Date: Feb 8, 2013 10:10 PM
Author: William Elliot
Subject: Re: Push Down Lemma

On Thu, 7 Feb 2013, Butch Malahide wrote:
> On Feb 7, 3:43 am, William Elliot <> wrote:

> > The push down lemma:
> Can you cite an authoritative source that uses the overblown and
> inappropriate name "push down lemma" for this triviality, or was that
> your own idea?

No, it was taken from sci.math or some other such source.

> When I read your subject line, I thought you were
> referring to the celebrated "Pressing Down Lemma" aka Fodor's Lemma:

The same source also gave the pressing down lemma for omega_1

> > Let beta = omega_eta, kappa = aleph_eta.
> > Assume f:beta -> P(S) is descending, ie
> > . . for all mu,nu < beta, (mu <= nu implies f(nu) subset f(mu)),
> > f(0) = S and |S| < kappa.
> >
> > Then there's some xi < beta with f(xi) = f(xi + 1).

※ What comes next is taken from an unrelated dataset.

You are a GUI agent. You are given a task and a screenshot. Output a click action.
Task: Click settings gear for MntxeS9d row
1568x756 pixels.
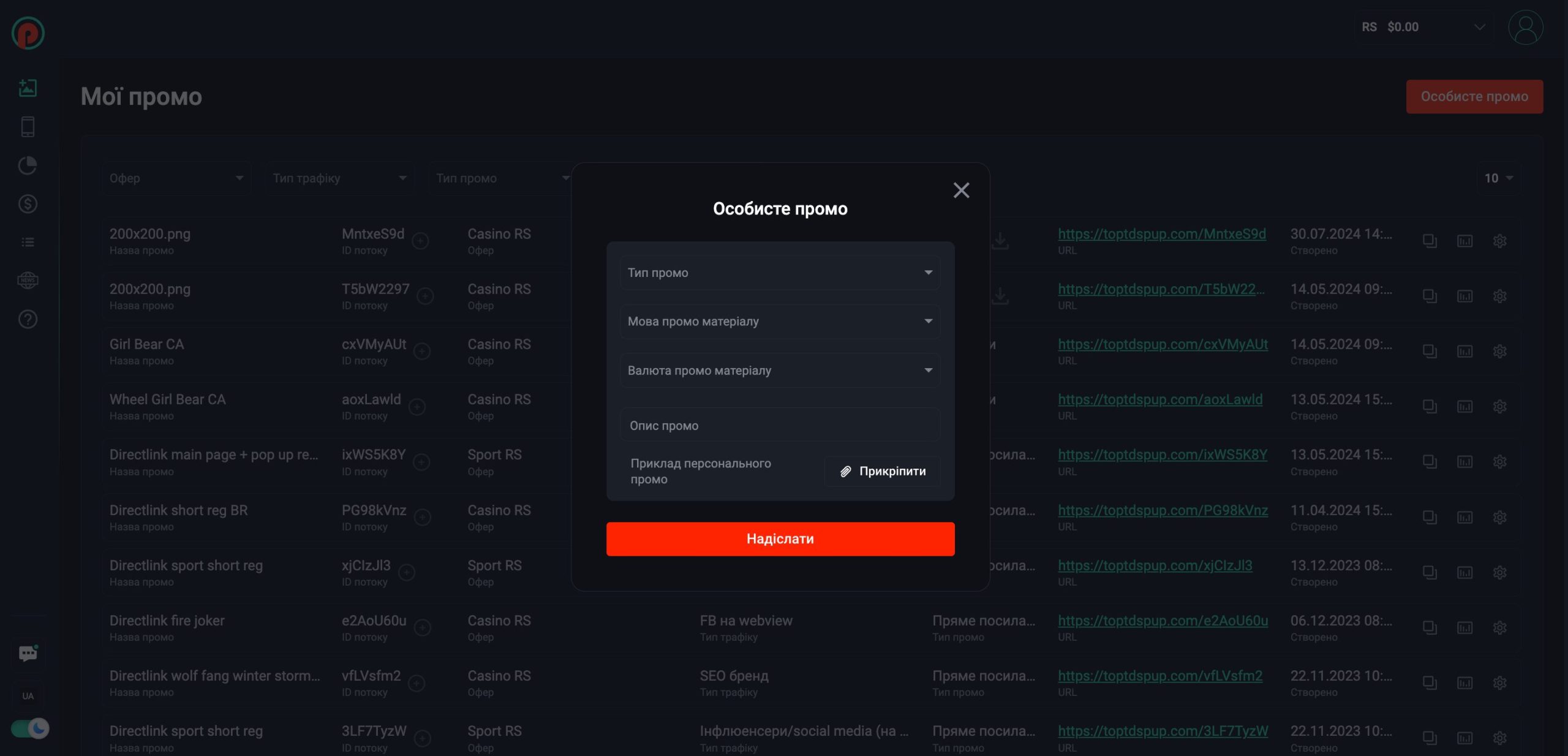point(1499,241)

> If I have correctly deciphered your godawful notation, what you're
> saying amounts to this: If S is an infinite set, then the power set
> P(S) (ordered by inclusion) does not contain any well-ordered chain W
> with |W| > |S|, and neither of course does its dual. Right.

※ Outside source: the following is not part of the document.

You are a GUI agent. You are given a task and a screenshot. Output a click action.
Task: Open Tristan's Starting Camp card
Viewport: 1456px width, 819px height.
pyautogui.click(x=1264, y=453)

Yes, that's a nice description. On the other
hand P(S) can have a nest of length |P(S)|.

> The most familiar special case is that P(omega), although it contains
> uncountable chains ordered like the reals, contains no chain of type
> omega_1 or omega_1^*.

> > Can the push down lemma be extended to show f is eventually constant?

> Yes, easily, if kappa is regular; no, if kappa is singular. Suppose,
> e.g., that eta = omega and S = omega. Your descending function
> f:omega_{omega} -> P(omega) cannot be injective, but neither does it
> have to be eventually constant. For examply, you could have f(mu) = S
> for the first aleph_0 values of mu, f(mu) = S\{0| for the next aleph_1
> values, f(mu) = S\{0,1} for the next aleph_2 values, and so on.

Easily? How so for regular kappa that f is eventually constant?